Un capitolo a parte meritano i test d’ingresso. Che dovranno necessariamente adattarsi al contesto socio-sanitario. “Per i corsi a numero programmato nazionale le modalità resteranno uguali al passato. L’unica novità è che ci saranno più sedi universitarie disponibili per sostenerli e ogni studente potrà farlo nella provincia in cui risiede. Per architettura, invece, abbiamo dato maggior autonomia alle sedi, che sceglieranno le modalità di concorso più consone alle esigenze del luogo in cui si trovano i singoli atenei. Per i corsi a numero programmato locale, infine, gli atenei si stanno organizzando come hanno sempre fatto. Anche se noi stiamo spingendo per ridurre al minimo i test d’ingresso o, se proprio indispensabili, per incentivarne lo svolgimento online”.

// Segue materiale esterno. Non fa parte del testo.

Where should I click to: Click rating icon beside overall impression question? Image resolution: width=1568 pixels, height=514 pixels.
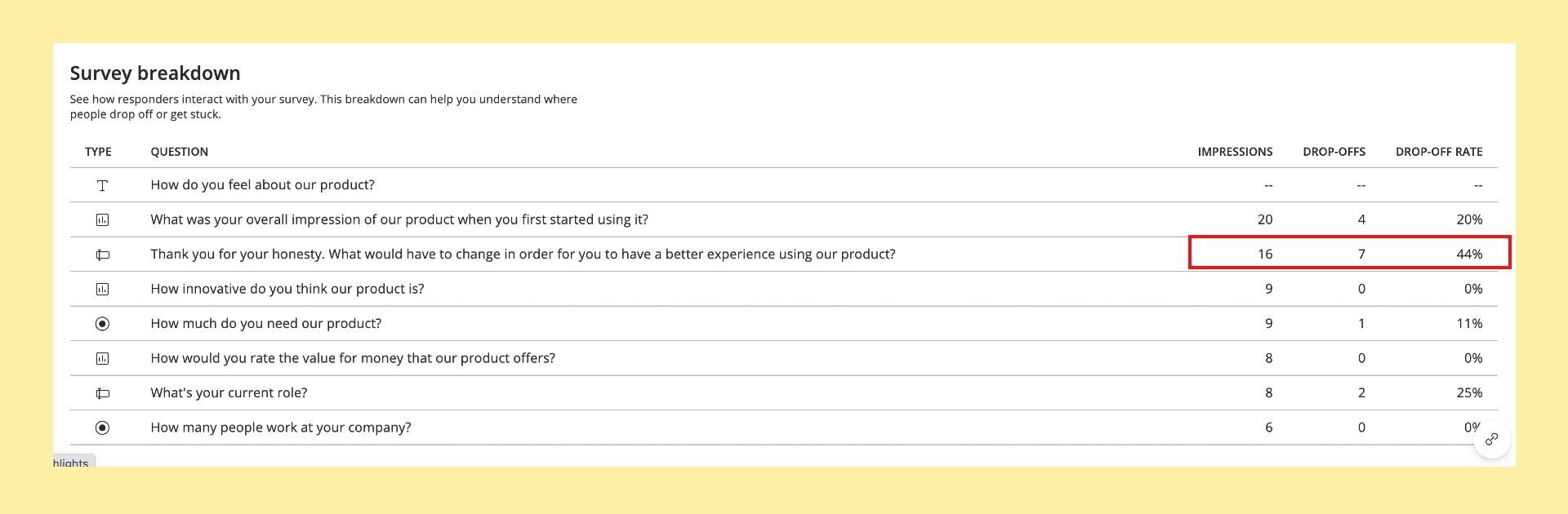click(102, 219)
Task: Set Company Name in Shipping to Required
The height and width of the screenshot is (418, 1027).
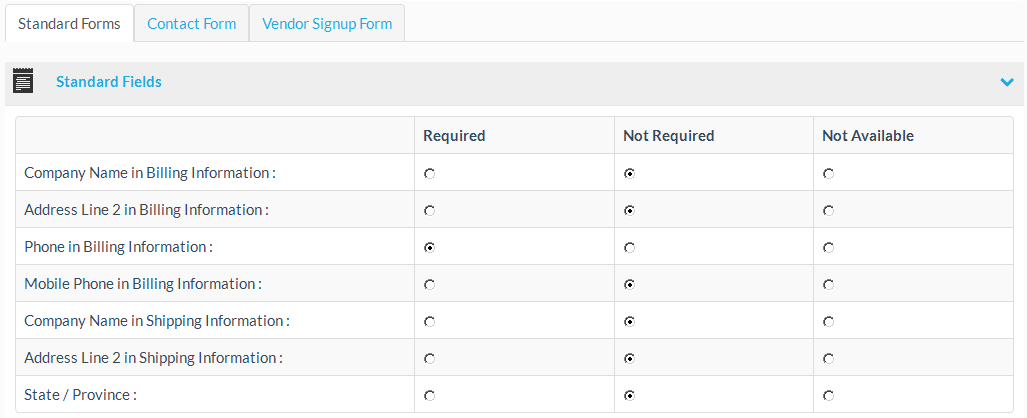Action: click(430, 321)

Per quanto riguarda il futuro, non sembrano esserci alternative al numero chiuso nei contesti, come il corso di laurea di medicina e chirurgia, dove le risorse attuali non consentono di garantire un percorso formativo di qualità a tutti gli iscritti. Quanto alla modalità di selezione, il test d’ingresso a crocette non è perfetto ma almeno “garantisce una certa imparzialità di giudizio”. Alternative come il modello alla francese hanno dimostrato “di avere comunque dei limiti, sia perché i voti degli esami universitari possono essere soggettivi sia perché può far perdere ai ragazzi un anno di studi. Spesso le seconde scelte di chi si indirizza inizialmente su medicina non appartengono a corsi della stessa area”.

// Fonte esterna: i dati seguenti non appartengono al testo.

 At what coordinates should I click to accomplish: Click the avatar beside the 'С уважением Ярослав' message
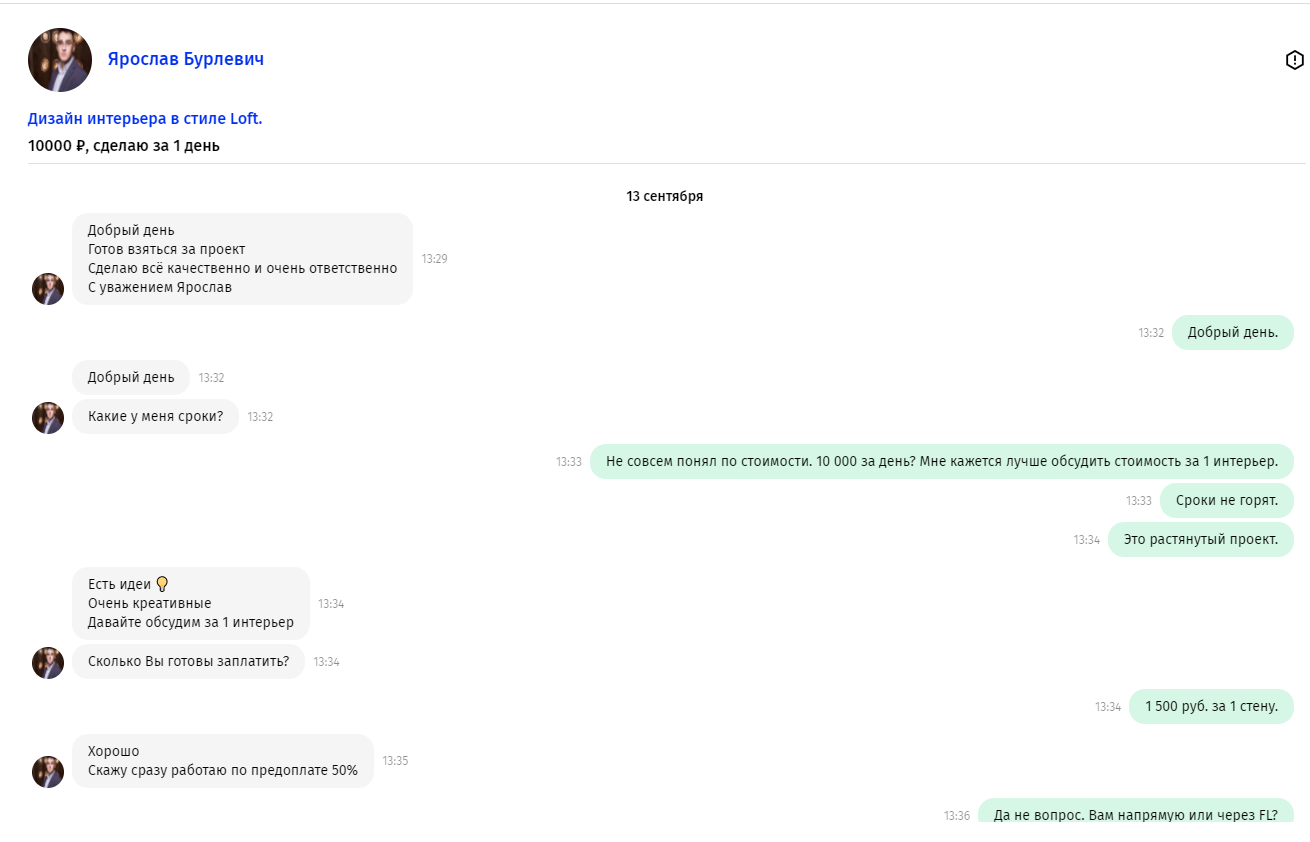coord(48,289)
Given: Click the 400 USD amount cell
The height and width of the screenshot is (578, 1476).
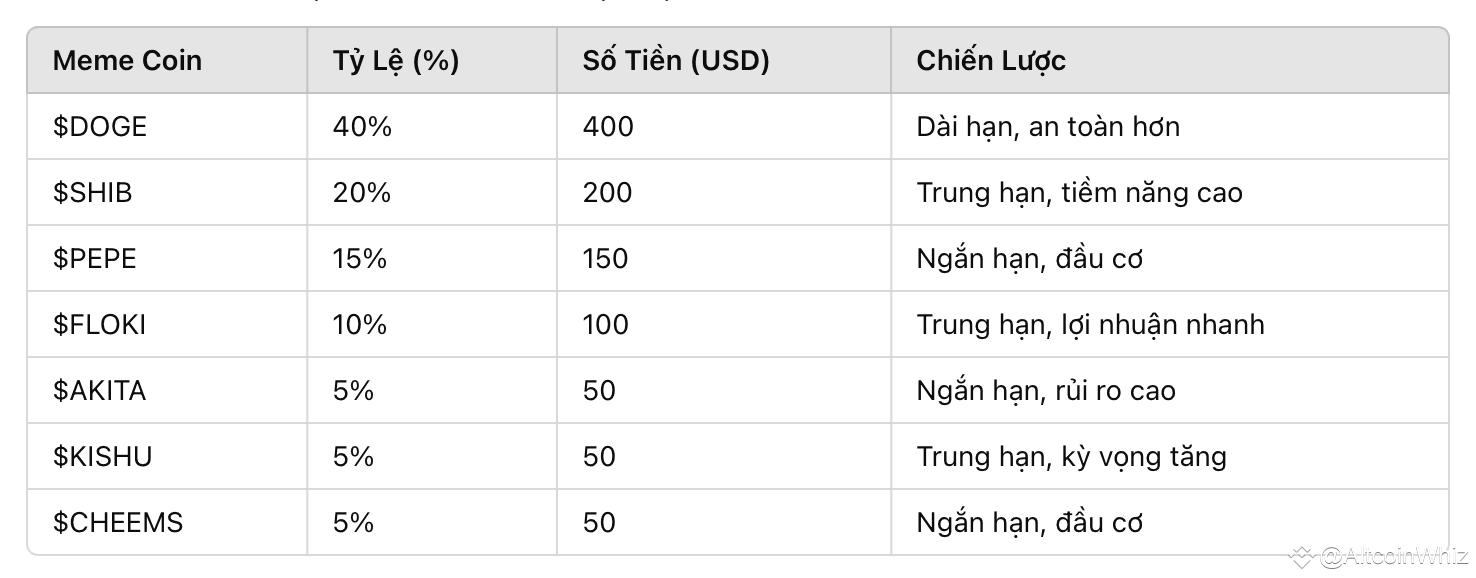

Anche i corsi di preparazione ai test verranno confermati: “Gli atenei hanno molto lavorato sull’organizzazione di questi corsi; in alcuni casi ci saranno, molte università si stanno attrezzando per farli a distanza, soprattutto quelli per i test di medicina. Le situazioni però sono molto differenziate a seconda del livello del contagio nelle singole zone”. Parole rassicuranti, infine, pure su tirocini ed Erasmus: “Stiamo facendo degli interventi normativi per non danneggiare i ragazzi, anche quelli che nel frattempo si sono laureati. Progressivamente tutto tornerà alla normalità”. 

Infine un consiglio agli studenti: “Non rifiutate mai un voto ad un esame. Il voto finale è importante ma lo è anche terminare gli studi in tempo”. E confessa “ho accettato anche un 18, perché a quel tempo i voti del biennio a ingegneria non contavano nella media finale”.